Abstract

For precipitation-strengthened heat-resistant steels, property degradation resulted from phase coarsening is always one of the most critical challenges, and therefore, knowledge regarding the long-term influence of temperature on mechanical properties and microstructure is prerequisite for their applications. In this work, long-term thermal aging up to 10,000 h of typical alumina-forming austenitic (AFA) stainless steels was conducted, and evolution of microstructure and mechanical properties of these promising heat-resistant alloys were studied systematically. It was found that mechanical performance of the steel strengthened by secondary nanosized NbC showed not only much enhanced creep resistance, superior to that of most traditional heat-resistant steels, but also stable high-temperature strength even after long-term aging. The spheroidal secondary NbC particles showed extreme coarsening resistance with a low coarsening kinetic constant (almost six orders of magnitude smaller than that of the Laves Fe2Nb phase).
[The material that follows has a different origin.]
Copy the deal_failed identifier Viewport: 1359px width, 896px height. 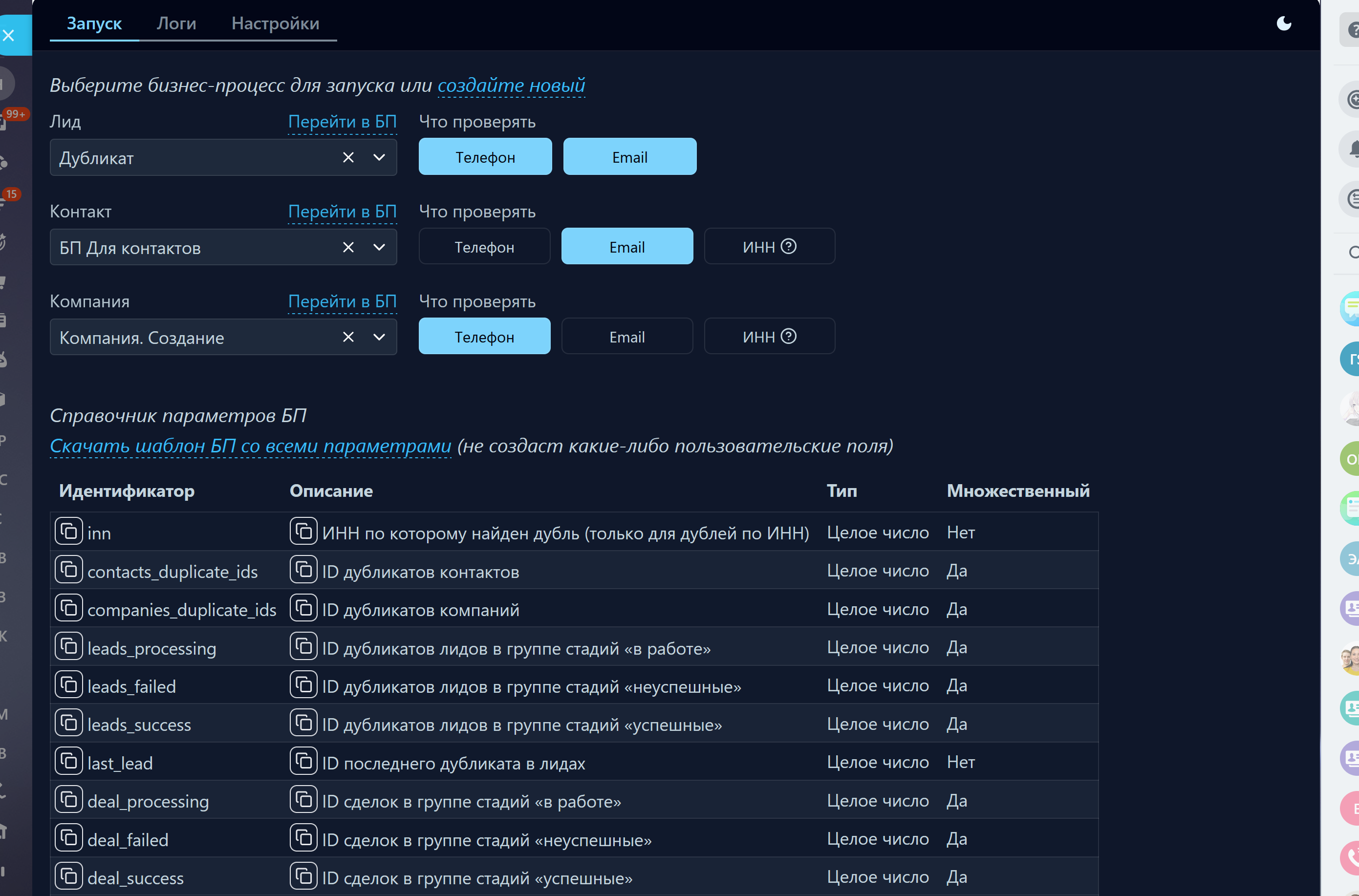pyautogui.click(x=68, y=838)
The low interfacial energy of nanosize NbC, which was resulted from the cube-on-cube orientation relationship and semi-coherent interfacial structure with the matrix, gave rise to its sluggish coarsening kinetics. Our current findings not only confirm that the AFA alloys strengthened by dense precipitated, nanosized semi-coherent NbC is a promising structural material for long-term high-temperature applications, but also sheds new insights into understanding precipitation hardening mechanism for high-temperature materials in general.